Swap each "icon" for "glyph" in the rows below, starting at the line that contains "Task: Open the info 'i' icon" and continuing through the last row. Output only those rows, with nothing else changed.

•••••

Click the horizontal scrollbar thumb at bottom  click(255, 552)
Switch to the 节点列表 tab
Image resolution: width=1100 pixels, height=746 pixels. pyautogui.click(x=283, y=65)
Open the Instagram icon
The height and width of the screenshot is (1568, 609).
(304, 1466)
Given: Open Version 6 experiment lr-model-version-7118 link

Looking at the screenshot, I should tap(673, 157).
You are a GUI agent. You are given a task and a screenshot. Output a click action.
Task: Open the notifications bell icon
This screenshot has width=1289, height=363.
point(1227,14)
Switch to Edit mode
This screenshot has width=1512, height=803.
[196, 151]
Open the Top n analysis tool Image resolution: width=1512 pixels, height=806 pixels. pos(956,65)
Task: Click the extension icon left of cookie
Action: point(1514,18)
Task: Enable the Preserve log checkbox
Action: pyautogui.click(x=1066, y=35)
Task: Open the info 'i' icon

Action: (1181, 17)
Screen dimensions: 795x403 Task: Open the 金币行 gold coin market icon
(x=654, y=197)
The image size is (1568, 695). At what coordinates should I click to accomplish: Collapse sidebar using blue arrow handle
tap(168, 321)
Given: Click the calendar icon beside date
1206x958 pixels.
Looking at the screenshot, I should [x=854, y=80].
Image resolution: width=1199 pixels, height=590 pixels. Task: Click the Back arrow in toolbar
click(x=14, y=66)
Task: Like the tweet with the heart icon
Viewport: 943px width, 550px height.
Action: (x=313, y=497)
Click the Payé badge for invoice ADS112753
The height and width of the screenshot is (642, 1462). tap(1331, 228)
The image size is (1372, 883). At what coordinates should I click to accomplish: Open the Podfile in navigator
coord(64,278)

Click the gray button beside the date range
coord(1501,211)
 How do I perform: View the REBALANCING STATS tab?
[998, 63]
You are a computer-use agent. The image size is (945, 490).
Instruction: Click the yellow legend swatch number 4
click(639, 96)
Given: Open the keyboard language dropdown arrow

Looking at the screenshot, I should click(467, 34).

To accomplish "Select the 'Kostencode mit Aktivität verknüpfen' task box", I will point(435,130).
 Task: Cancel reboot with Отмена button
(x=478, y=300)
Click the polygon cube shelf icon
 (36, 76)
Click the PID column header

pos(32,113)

•••••

▶ _Task solution_
Task: Open the info 'i' glyph

Action: (1181, 17)
Screen dimensions: 795x403 Task: Open the 金币行 gold coin market glyph
(x=654, y=197)
The image size is (1568, 695). At what coordinates should I click to accomplish: Collapse sidebar using blue arrow handle
tap(168, 321)
Given: Click the calendar glyph beside date
1206x958 pixels.
Looking at the screenshot, I should [x=854, y=80].
Image resolution: width=1199 pixels, height=590 pixels. Task: Click the Back arrow in toolbar
click(x=14, y=66)
Task: Like the tweet with the heart glyph
Viewport: 943px width, 550px height.
Action: (x=313, y=497)
Click the Payé badge for invoice ADS112753
The height and width of the screenshot is (642, 1462). tap(1331, 228)
The image size is (1372, 883). At what coordinates should I click to accomplish: Open the Podfile in navigator
coord(64,278)

Click the gray button beside the date range
coord(1501,211)
 How do I perform: View the REBALANCING STATS tab?
[998, 63]
You are a computer-use agent. The image size is (945, 490).
Instruction: Click the yellow legend swatch number 4
click(639, 96)
Given: Open the keyboard language dropdown arrow

Looking at the screenshot, I should click(467, 34).

To accomplish "Select the 'Kostencode mit Aktivität verknüpfen' task box", I will point(435,130).
 Task: Cancel reboot with Отмена button
(x=478, y=300)
Click the polygon cube shelf glyph
 (36, 76)
Click the PID column header

pos(32,113)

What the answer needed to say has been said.